The geographical pattern of this year’s wildfire pattern is unusual but not unexpected. In testimony before Congress in early May, U.S. Forest Service chief Tom Tidwell said the entire north-central portion of the United States was facing above-normal patterns of wildfire this year.
He also said the Forest Service expected to spend $1.225 billion fighting fires this year – more than the 10-year rolling average and about three times the outlays that were typical in the 1990s.
California’s bad year
Bad fire seasons continue, too, in more traditional regions; California has already gone more than 1,000 fires above average for an entire fire season, a mark that wasn’t reached last year until September.
I learned that from a perspective piece in the Washington Post last week, wherein Will Greenberg also noted that
It’s not unusual for the Eastern Sierra area of California to see snow during a typical February. What is highly unusual is having one of the largest wildfires of the year during that month, destroying 40 homes and kicking off a historically early wildfire season. [That was the Round Fire, in the eastern Sierras north of Yosemite.]
Cal Fire, one of the main organizations that handles wildfires in the state, responded to nearly 300 incidents last week alone.
And large wildfires are burning where they normally wouldn’t, such as the Lake Fire in San Bernardino County. Covering over 30,000 acres and burning for nearly two weeks, it’s the largest wildfire of the year but also the first for the area ever in recorded history. …
The current wildland fire outlook from the National Interagency Fire Center, issued on Wednesday [PDF], anticipates above-normal patterns of significant fire through August in a great backwards-comma swath starting in Idaho – where fire drove a disaster declaration in two counties on Monday – and curling through Washington, Oregon and most of California.
Normal fire patterns are now the official outlook for most of the upper Midwest, including most of Minnesota; a good-sized southern chunk of the state is rated below normal for fire risk now, but only through July, when normal conditions are predicted to return.

Note that about half of the Alaskan interior is also at above-normal fire risk in the NIFC forecast, again through August, a reflection of fire patterns that are likely to break records set in 2004.
Peat fires, too
And that poses a special, climate-related problem according to Brian Kahn over at Climate Central, who wrote last week that concern goes beyond timber loss to the possibility of massive carbon releases from soils in burned-over areas, and from peat fires as well.

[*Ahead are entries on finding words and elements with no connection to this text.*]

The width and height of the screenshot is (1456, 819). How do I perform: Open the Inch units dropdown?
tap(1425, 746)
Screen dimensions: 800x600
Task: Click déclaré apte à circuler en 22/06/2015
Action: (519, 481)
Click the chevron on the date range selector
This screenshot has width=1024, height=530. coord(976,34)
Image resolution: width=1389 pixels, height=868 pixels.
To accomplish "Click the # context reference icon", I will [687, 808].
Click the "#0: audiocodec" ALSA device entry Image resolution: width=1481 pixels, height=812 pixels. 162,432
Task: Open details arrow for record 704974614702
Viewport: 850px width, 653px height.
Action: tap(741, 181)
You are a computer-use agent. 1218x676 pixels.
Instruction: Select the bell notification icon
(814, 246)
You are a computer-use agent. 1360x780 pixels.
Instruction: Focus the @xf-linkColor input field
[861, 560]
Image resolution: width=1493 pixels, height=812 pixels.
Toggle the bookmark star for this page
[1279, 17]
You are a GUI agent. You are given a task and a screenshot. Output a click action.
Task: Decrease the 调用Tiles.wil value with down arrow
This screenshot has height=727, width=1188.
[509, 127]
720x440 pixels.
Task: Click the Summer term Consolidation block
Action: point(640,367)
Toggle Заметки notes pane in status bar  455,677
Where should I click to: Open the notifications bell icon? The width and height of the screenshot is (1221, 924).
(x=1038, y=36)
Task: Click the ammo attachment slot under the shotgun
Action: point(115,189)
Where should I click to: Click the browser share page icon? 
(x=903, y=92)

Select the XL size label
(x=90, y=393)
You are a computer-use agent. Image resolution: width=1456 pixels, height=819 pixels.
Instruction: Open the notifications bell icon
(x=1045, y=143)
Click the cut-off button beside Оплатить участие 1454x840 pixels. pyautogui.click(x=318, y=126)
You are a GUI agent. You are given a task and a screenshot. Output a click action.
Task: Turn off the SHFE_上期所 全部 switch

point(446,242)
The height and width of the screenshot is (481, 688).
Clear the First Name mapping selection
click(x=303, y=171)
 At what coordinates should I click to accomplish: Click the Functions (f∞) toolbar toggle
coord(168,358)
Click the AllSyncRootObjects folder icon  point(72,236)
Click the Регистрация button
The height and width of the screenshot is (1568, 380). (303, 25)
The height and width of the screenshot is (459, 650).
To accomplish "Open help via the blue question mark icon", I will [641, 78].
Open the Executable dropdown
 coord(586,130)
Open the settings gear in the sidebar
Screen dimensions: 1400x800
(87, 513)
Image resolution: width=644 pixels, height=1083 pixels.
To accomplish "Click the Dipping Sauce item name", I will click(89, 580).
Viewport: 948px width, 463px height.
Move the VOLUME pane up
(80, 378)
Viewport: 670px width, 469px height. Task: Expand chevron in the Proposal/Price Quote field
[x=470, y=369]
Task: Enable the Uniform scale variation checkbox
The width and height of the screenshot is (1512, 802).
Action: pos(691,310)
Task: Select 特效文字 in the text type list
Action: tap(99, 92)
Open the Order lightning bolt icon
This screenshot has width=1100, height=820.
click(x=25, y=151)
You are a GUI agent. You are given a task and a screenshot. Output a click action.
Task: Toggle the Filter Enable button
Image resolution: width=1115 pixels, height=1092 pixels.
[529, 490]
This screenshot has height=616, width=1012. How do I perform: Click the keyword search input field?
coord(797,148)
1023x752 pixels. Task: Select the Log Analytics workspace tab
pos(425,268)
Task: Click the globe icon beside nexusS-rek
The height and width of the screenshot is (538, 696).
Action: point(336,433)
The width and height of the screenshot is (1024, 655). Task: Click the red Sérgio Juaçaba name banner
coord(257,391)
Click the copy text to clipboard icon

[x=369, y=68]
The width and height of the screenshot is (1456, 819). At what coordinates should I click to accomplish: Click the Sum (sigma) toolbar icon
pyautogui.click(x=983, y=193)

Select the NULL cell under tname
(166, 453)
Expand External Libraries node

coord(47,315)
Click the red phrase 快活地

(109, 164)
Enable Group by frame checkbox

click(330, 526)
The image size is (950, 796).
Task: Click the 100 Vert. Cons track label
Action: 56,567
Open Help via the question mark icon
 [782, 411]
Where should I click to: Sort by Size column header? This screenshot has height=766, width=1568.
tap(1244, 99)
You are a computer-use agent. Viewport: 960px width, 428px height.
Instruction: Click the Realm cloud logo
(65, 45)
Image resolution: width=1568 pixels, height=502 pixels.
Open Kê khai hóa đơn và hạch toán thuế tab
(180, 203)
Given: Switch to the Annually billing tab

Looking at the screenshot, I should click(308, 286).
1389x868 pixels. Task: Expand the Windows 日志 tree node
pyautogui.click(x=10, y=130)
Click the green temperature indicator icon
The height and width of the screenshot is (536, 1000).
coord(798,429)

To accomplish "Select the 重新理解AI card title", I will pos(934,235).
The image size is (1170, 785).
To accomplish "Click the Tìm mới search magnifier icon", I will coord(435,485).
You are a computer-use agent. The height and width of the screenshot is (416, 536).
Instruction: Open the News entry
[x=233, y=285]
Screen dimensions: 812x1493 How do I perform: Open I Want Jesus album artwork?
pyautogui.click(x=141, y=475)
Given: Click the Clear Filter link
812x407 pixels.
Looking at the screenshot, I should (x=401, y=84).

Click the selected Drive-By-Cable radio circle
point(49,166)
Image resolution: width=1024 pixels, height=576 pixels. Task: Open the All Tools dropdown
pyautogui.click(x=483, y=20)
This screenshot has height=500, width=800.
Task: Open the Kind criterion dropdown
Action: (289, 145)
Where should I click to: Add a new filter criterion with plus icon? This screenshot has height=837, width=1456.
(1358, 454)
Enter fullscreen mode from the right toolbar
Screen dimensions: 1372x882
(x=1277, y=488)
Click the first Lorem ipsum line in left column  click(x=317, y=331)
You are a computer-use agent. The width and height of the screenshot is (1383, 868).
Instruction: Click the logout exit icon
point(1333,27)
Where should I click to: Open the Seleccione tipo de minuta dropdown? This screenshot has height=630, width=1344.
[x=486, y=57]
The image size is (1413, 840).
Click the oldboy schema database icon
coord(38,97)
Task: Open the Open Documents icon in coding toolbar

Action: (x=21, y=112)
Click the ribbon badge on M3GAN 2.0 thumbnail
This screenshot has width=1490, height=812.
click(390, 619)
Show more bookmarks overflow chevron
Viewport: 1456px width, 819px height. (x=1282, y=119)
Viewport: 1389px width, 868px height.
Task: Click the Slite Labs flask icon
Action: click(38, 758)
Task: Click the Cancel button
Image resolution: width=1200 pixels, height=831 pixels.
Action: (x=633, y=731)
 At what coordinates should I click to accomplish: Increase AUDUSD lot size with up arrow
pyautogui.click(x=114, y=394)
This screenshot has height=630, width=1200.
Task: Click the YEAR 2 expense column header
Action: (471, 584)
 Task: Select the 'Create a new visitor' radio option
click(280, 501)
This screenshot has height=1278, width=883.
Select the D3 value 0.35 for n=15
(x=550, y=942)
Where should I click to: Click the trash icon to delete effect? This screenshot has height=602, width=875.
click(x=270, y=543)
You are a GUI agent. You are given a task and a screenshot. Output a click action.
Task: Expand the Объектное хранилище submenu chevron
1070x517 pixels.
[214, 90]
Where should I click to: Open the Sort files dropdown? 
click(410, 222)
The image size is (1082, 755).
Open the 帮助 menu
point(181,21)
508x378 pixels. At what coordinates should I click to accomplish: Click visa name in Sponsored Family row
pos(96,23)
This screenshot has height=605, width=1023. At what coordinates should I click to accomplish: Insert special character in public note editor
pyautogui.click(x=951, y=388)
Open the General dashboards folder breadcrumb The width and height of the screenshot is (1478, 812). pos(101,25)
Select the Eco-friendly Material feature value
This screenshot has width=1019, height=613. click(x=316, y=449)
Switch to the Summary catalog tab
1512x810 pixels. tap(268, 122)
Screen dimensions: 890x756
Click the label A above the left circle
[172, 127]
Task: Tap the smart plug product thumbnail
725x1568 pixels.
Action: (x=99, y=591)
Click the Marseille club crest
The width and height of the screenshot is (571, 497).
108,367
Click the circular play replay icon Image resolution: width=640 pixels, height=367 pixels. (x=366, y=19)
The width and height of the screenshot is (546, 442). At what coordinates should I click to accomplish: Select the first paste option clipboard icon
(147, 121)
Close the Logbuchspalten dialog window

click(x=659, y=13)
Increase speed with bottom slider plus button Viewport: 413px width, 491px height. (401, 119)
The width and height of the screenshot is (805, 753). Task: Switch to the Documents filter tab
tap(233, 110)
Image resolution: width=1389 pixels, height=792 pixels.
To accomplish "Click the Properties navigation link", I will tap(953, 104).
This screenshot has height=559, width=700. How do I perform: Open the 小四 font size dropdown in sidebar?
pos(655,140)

Despite covering slightly less area than tropical forests, boreal forest soil stores three times as much carbon as its tropical counterpart. They currently operate as carbon sinks, taking up more carbon than they emit each year. Wildfires could flip the script, though. …
“Up until about 10 years ago, the prevailing dogma was peatlands just didn’t burn,” Merritt Turetsky, an ecologist at the University of Guelph, said. “They were way too wet and fire played little to no role in these ecosystems. Over time, we’ve seen that just isn’t true.”
Which makes this year’s pattern a special attention-getter.
“As the sun comes up on July,” Kahn noted, Alaska’s 297 active fires, covering 1.8 million acres, were well above the long-term average and pushing the state toward a record-setting fire pattern.
“The 2015 season here in Alaska is day by day progressing to be a truly outstanding fire year relative to our rather brief historical record of annual area burned (1950 is as far back as I feel provides rather accurate numbers),” Scott Rupp, a fire ecologist at the University of Alaska, Fairbanks, said in an email.
A recent Climate Central analysis shows that over that period, large wildfires in Alaska have essentially doubled, including a large increase since 1990. Wildfire season is 40 percent longer than it was in the 1950s, now stretching 35 days longer.
Much of that can be tied to rapid warming in the northern reaches of the globe, which has warmed more than twice as fast as the rest of the planet. In the past 60 years, Alaska has warmed about 3°F with similar warming rates in northern Canada.